▶ **Records contained in a dataset**

========================================================================

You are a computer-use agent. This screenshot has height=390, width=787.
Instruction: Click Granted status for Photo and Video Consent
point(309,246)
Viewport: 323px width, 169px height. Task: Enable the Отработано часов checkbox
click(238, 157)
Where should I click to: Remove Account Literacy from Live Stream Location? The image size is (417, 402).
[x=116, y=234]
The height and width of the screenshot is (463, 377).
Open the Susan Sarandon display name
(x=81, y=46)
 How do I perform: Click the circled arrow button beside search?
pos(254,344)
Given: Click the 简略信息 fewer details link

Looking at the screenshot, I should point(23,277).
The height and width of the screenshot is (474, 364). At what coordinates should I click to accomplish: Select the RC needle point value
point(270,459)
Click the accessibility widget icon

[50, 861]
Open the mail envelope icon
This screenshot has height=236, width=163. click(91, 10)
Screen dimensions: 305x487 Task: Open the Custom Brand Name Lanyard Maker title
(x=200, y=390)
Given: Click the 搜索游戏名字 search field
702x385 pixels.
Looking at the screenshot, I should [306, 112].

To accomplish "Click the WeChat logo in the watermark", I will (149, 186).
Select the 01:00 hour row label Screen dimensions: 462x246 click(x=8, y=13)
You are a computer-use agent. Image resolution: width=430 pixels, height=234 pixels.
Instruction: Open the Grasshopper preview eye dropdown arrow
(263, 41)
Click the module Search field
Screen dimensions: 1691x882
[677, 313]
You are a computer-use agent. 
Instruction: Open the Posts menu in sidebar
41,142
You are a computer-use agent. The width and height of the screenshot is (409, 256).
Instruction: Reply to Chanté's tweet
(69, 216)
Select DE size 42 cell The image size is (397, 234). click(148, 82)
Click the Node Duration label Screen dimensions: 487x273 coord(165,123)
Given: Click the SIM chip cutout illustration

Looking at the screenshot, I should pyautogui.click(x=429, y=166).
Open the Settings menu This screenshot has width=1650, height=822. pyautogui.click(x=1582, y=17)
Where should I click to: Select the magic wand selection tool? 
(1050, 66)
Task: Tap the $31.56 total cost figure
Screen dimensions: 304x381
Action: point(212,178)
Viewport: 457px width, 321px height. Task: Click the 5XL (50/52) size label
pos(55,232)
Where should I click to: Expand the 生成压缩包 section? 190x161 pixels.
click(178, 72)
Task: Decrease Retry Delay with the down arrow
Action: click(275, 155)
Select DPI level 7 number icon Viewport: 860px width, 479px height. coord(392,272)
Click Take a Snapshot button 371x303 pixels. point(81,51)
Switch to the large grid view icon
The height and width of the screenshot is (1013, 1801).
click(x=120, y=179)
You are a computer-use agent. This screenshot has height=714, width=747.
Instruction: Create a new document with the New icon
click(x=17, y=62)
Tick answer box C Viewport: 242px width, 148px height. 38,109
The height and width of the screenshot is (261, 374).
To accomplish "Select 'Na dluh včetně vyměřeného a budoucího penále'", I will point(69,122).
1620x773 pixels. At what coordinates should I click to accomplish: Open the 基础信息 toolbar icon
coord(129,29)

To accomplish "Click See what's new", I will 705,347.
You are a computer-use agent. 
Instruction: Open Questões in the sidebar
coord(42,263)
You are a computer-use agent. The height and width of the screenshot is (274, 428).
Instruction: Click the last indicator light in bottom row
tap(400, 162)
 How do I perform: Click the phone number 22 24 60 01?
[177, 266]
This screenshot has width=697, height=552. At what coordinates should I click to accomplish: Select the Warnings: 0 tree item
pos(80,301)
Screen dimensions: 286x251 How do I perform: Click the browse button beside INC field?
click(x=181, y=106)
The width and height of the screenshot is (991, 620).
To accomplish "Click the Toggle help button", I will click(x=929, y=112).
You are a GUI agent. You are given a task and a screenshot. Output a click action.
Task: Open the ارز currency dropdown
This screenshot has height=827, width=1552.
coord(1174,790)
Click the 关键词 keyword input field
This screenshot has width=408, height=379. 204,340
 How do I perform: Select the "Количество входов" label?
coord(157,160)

========================================================================

▶ **WORK INSTRUCTIONS**
Give back, unchanged, the line containing "Instruction: Open Questões in the sidebar" and each line that comes after it in the entries above, ending with the last.

▶ **SOLUTION TO THIS TASK**
Instruction: Open Questões in the sidebar
coord(42,263)
You are a computer-use agent. The height and width of the screenshot is (274, 428).
Instruction: Click the last indicator light in bottom row
tap(400, 162)
 How do I perform: Click the phone number 22 24 60 01?
[177, 266]
This screenshot has width=697, height=552. At what coordinates should I click to accomplish: Select the Warnings: 0 tree item
pos(80,301)
Screen dimensions: 286x251 How do I perform: Click the browse button beside INC field?
click(x=181, y=106)
The width and height of the screenshot is (991, 620).
To accomplish "Click the Toggle help button", I will click(x=929, y=112).
You are a GUI agent. You are given a task and a screenshot. Output a click action.
Task: Open the ارز currency dropdown
This screenshot has height=827, width=1552.
coord(1174,790)
Click the 关键词 keyword input field
This screenshot has width=408, height=379. 204,340
 How do I perform: Select the "Количество входов" label?
coord(157,160)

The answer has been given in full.